### INSTRUCTIONS FOR THE TASK
Render the part of the listing that opens with the line containing "This screenshot has height=497, width=745." and closes with the line containing "898x448 pixels. [425, 39]" as a JSON list of strings, one per line, skipping blank lines. Leave out the pictures.

### MATERIAL FOR THE TASK

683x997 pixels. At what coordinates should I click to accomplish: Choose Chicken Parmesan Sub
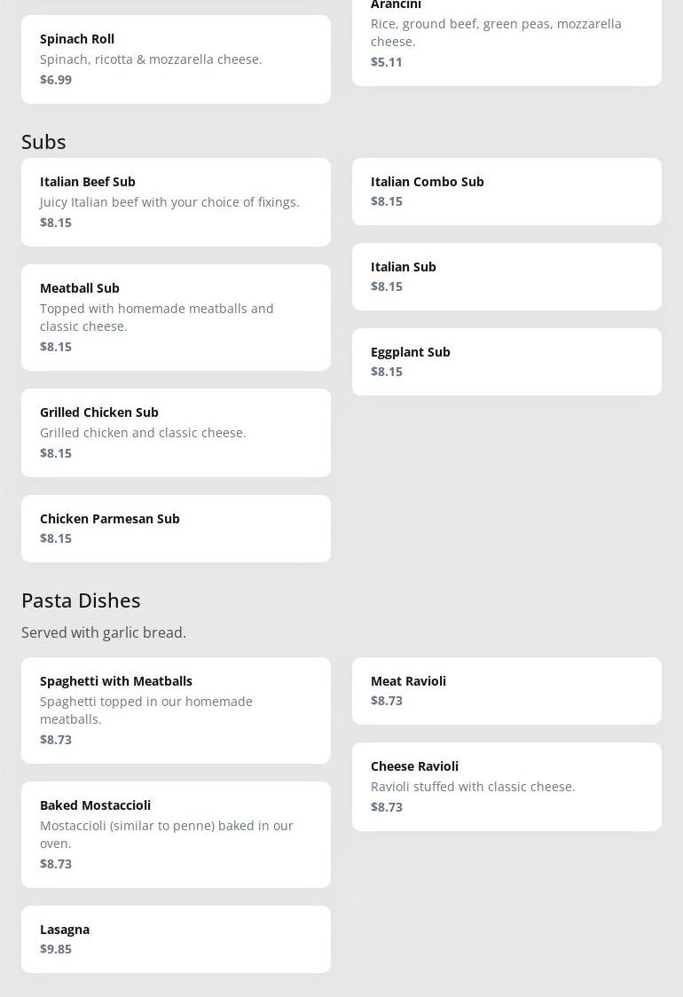tap(176, 528)
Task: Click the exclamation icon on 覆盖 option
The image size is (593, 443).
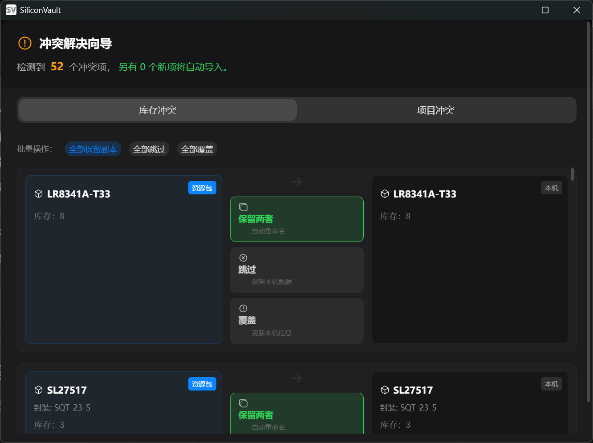Action: point(244,308)
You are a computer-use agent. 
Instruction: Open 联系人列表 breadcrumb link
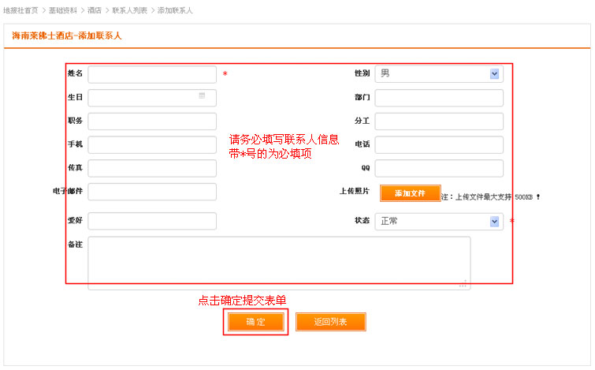coord(129,10)
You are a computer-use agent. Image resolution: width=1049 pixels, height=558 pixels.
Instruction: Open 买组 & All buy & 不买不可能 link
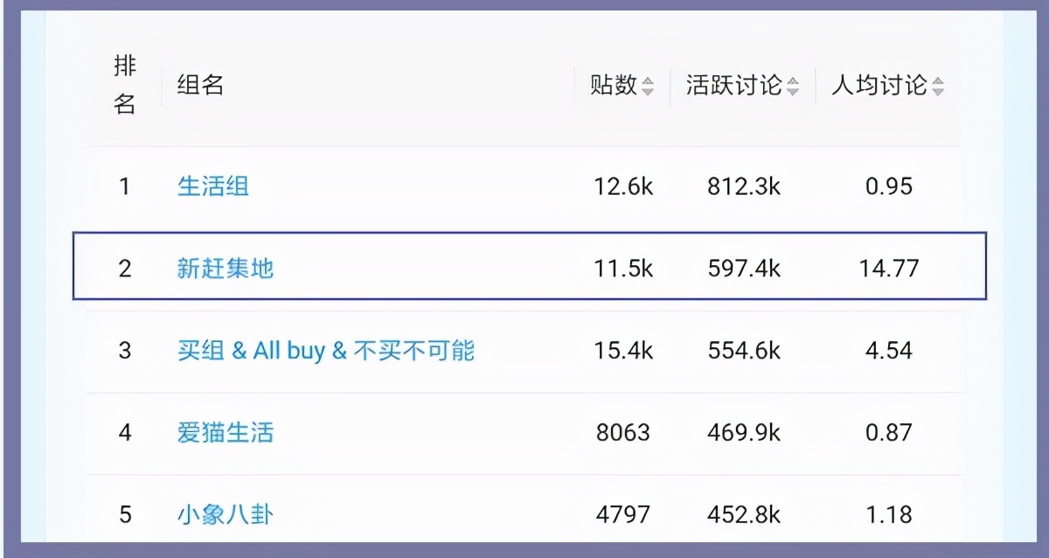pyautogui.click(x=326, y=351)
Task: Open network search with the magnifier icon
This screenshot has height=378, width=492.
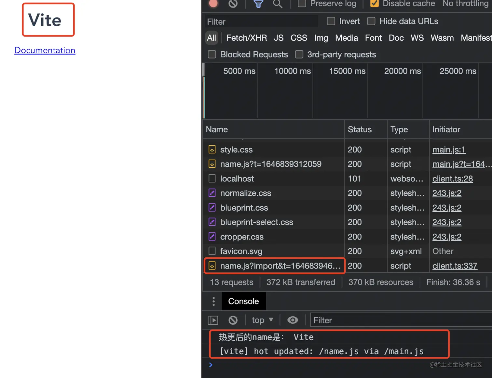Action: click(x=278, y=4)
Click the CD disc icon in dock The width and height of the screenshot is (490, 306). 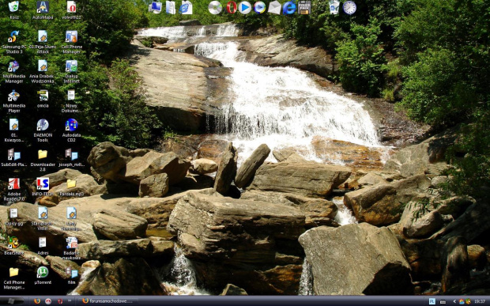click(x=215, y=7)
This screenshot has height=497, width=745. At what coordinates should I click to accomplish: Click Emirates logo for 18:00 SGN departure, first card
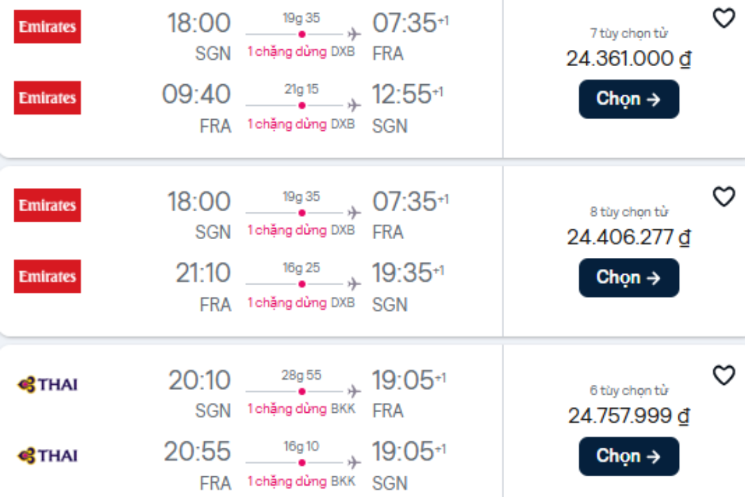[47, 27]
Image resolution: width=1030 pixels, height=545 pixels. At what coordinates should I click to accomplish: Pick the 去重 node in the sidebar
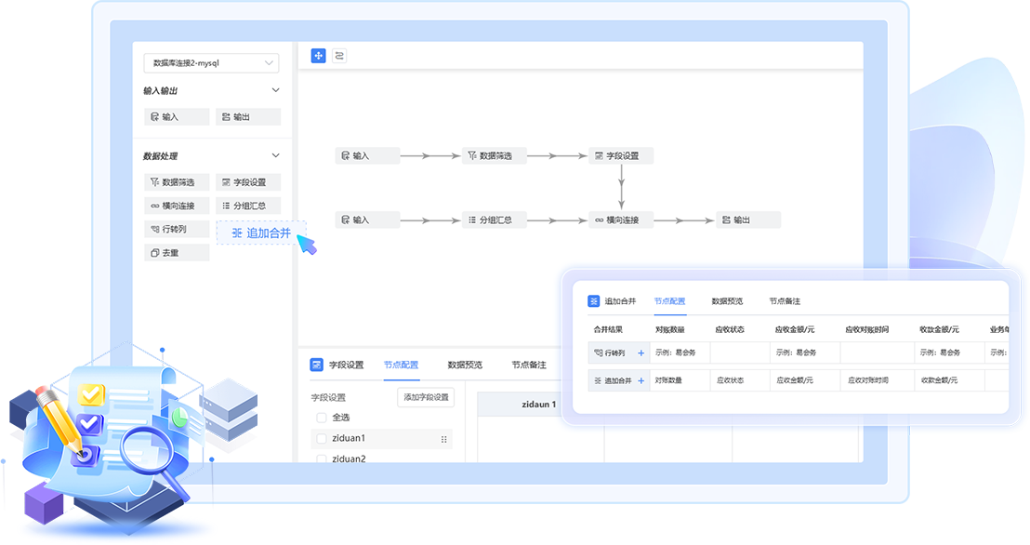click(177, 253)
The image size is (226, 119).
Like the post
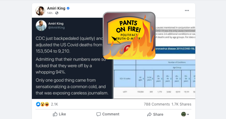pyautogui.click(x=59, y=114)
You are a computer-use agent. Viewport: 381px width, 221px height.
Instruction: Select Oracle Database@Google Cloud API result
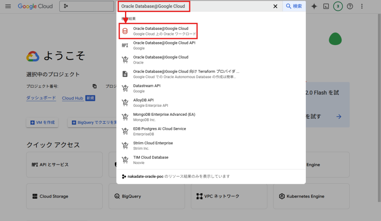coord(164,45)
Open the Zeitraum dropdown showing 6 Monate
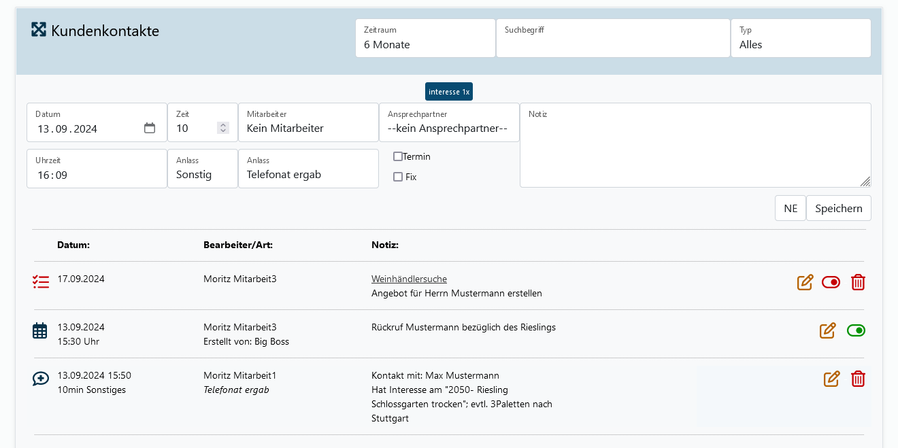898x448 pixels. [425, 39]
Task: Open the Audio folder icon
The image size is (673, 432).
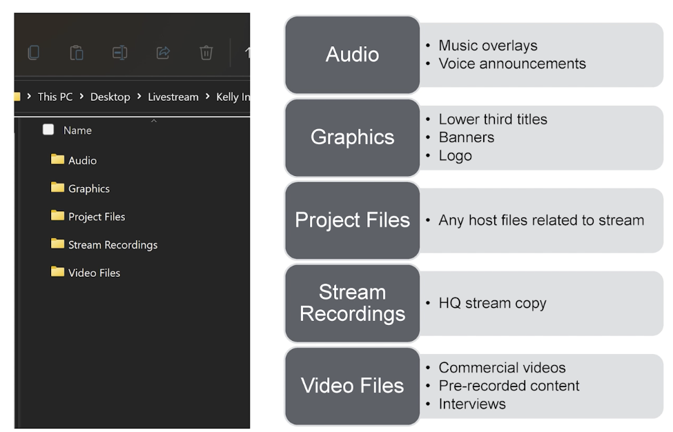Action: 59,160
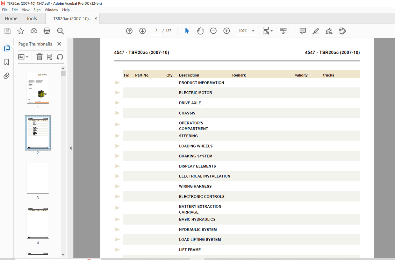Image resolution: width=395 pixels, height=260 pixels.
Task: Add a comment with sticky note icon
Action: tap(303, 31)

### SOLUTION TO THE PROBLEM
[
  "This screenshot has height=497, width=745. At what coordinates should I click to accomplish: Click Emirates logo for 18:00 SGN departure, first card",
  "[47, 27]",
  "Image resolution: width=1030 pixels, height=545 pixels. At what coordinates should I click to accomplish: Pick the 去重 node in the sidebar",
  "click(177, 253)",
  "The image size is (226, 119).",
  "Like the post",
  "pyautogui.click(x=59, y=114)",
  "You are a computer-use agent. Viewport: 381px width, 221px height.",
  "Instruction: Select Oracle Database@Google Cloud API result",
  "coord(164,45)",
  "Open the Zeitraum dropdown showing 6 Monate",
  "898x448 pixels. [425, 39]"
]